### What you have to do
Beginning with the opening line, restate the following material exactly, up through the line that contains "Image resolution: width=2184".
Records for this exercise START
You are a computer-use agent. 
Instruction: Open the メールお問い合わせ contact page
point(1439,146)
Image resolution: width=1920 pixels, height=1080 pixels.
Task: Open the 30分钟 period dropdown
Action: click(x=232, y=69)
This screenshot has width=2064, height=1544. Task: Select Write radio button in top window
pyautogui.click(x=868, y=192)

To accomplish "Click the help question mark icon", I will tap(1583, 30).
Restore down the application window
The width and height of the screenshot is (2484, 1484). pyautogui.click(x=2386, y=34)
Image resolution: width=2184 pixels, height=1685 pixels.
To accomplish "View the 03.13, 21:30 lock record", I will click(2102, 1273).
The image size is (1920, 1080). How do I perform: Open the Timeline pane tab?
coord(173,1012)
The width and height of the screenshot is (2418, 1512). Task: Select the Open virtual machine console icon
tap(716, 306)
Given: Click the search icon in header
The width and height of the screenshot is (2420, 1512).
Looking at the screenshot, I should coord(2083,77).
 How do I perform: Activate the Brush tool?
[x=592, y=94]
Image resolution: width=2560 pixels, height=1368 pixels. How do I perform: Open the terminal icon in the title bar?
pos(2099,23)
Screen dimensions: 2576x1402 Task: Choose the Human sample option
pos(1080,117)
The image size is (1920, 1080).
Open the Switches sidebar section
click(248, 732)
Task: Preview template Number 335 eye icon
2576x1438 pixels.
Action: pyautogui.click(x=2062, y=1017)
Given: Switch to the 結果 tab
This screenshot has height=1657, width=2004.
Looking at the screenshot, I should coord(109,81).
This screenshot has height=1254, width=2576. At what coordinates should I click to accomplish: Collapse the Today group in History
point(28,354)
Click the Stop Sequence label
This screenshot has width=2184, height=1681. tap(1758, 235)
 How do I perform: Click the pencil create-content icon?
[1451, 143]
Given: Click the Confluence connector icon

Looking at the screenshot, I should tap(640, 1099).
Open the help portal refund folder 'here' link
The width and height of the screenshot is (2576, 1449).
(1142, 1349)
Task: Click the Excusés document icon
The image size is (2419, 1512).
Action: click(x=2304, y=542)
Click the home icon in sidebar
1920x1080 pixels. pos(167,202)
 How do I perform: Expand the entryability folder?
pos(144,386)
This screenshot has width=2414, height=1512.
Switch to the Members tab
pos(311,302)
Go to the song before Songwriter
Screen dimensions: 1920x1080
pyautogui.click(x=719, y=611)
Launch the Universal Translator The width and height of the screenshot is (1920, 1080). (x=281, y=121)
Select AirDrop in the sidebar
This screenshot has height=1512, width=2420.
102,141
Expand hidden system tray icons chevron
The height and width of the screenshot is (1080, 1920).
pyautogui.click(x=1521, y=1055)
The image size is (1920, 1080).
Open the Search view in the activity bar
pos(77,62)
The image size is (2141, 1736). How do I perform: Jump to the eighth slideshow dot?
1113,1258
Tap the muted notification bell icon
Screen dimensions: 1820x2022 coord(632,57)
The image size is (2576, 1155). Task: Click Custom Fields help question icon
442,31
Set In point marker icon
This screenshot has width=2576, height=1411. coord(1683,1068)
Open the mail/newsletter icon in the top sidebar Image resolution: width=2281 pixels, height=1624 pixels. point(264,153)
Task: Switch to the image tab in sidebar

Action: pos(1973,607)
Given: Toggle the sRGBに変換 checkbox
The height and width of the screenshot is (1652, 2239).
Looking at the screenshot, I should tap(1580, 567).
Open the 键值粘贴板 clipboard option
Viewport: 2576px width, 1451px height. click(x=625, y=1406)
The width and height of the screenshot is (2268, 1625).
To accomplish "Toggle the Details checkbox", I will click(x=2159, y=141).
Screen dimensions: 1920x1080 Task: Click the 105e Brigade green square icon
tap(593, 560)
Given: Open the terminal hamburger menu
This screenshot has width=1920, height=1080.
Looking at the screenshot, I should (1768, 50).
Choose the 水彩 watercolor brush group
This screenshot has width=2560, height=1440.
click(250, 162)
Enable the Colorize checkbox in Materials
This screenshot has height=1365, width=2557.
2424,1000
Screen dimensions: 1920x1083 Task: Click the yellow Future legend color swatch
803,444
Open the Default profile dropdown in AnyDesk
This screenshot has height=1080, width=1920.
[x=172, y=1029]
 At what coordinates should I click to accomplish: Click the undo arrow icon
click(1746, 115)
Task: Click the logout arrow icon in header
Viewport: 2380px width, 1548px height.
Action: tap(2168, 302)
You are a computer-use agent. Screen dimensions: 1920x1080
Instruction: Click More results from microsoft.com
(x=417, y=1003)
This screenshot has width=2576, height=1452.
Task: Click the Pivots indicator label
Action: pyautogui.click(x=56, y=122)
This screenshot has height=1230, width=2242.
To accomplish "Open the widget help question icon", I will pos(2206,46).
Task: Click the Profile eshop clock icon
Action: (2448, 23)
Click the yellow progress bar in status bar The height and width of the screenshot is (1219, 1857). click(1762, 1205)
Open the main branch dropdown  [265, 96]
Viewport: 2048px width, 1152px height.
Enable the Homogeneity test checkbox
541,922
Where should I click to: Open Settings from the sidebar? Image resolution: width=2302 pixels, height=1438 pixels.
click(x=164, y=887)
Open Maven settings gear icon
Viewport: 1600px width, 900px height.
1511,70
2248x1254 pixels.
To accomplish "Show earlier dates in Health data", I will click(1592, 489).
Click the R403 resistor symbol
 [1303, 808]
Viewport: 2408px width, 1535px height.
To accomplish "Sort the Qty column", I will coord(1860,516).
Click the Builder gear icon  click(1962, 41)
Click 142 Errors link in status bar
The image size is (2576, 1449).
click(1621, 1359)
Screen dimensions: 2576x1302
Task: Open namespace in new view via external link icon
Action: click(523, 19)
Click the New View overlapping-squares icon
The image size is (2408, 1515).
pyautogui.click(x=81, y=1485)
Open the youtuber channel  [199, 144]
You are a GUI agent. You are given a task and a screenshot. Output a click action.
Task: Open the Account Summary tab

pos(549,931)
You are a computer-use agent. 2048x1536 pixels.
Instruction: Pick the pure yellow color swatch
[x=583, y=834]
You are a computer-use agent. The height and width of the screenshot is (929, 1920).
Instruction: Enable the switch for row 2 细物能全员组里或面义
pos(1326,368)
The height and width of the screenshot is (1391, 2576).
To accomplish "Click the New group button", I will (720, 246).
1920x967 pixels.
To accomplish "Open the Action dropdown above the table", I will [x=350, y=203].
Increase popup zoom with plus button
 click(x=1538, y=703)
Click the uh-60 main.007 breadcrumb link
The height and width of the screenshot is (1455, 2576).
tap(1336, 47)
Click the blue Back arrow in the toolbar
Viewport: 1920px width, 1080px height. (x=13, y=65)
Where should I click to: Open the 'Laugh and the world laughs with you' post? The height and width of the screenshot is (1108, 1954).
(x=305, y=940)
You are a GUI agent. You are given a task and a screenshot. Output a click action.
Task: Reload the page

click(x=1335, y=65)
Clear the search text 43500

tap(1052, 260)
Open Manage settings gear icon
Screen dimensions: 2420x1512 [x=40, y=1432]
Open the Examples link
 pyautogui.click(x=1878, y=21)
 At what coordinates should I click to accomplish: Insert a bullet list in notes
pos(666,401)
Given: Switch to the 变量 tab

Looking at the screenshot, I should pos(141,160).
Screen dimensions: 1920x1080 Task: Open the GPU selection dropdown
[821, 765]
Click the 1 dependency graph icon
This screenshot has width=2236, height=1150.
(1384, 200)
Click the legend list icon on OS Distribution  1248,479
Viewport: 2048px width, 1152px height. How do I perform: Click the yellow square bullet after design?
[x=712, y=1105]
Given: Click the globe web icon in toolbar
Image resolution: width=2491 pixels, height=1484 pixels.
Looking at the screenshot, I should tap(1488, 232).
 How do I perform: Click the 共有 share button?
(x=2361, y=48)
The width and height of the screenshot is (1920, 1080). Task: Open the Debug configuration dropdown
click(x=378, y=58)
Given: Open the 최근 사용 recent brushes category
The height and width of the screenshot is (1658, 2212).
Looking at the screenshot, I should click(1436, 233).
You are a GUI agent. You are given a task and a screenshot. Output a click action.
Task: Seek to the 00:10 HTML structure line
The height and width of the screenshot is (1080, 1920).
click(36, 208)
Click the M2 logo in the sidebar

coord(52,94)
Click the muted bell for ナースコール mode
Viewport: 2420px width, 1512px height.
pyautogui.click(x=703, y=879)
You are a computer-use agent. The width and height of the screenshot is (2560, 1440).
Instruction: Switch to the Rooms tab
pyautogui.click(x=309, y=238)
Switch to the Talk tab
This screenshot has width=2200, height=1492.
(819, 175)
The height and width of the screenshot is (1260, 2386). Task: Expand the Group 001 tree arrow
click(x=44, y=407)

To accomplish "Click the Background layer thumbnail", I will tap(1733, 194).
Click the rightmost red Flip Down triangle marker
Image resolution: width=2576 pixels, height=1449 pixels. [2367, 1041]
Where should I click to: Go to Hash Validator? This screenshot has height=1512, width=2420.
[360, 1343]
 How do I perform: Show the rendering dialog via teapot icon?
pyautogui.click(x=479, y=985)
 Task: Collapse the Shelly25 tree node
Records for this exercise END
### Solution for this task
You are a computer-use agent. 
Instruction: Open the メールお問い合わせ contact page
point(1439,146)
Image resolution: width=1920 pixels, height=1080 pixels.
Task: Open the 30分钟 period dropdown
Action: click(x=232, y=69)
This screenshot has width=2064, height=1544. Task: Select Write radio button in top window
pyautogui.click(x=868, y=192)

To accomplish "Click the help question mark icon", I will tap(1583, 30).
Restore down the application window
The width and height of the screenshot is (2484, 1484). pyautogui.click(x=2386, y=34)
Image resolution: width=2184 pixels, height=1685 pixels.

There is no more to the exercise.